Task
Your task is to filter the data below down to the lines holding "target".

Records for the task
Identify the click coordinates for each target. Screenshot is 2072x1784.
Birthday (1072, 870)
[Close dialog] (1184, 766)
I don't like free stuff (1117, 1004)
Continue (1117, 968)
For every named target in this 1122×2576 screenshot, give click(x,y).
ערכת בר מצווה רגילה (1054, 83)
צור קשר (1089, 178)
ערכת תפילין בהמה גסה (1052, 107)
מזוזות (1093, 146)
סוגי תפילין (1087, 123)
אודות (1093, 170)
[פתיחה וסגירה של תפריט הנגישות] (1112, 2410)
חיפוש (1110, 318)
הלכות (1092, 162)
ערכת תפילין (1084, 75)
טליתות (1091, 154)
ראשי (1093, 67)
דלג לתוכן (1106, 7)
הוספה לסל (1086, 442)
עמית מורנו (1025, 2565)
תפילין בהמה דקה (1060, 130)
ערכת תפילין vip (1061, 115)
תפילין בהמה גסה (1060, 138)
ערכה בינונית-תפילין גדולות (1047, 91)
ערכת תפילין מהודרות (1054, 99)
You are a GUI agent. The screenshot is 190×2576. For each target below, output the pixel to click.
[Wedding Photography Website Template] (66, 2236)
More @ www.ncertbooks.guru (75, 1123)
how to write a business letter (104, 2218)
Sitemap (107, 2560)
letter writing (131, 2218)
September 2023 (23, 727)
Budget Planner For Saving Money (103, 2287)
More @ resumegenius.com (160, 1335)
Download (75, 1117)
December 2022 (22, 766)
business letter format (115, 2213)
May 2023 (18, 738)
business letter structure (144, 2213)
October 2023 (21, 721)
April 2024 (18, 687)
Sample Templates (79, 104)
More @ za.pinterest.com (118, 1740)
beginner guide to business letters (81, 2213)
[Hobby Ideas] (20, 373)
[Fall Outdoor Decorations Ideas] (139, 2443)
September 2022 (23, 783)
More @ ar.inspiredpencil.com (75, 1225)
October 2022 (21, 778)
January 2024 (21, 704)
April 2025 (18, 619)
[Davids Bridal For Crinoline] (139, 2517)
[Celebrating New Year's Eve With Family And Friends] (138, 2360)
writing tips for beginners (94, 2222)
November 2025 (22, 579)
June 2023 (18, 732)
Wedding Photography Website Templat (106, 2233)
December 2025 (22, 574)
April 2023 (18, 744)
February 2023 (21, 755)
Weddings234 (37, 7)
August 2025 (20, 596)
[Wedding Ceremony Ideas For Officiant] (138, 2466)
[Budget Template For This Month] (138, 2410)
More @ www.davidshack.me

Result
Identify the click coordinates for each target. Screenshot is 2072x1784.
For every named target in this 1122×2576 screenshot, give click(x,y).
You are a GUI agent. The screenshot is 190×2576. For each target below, output the pixel to click.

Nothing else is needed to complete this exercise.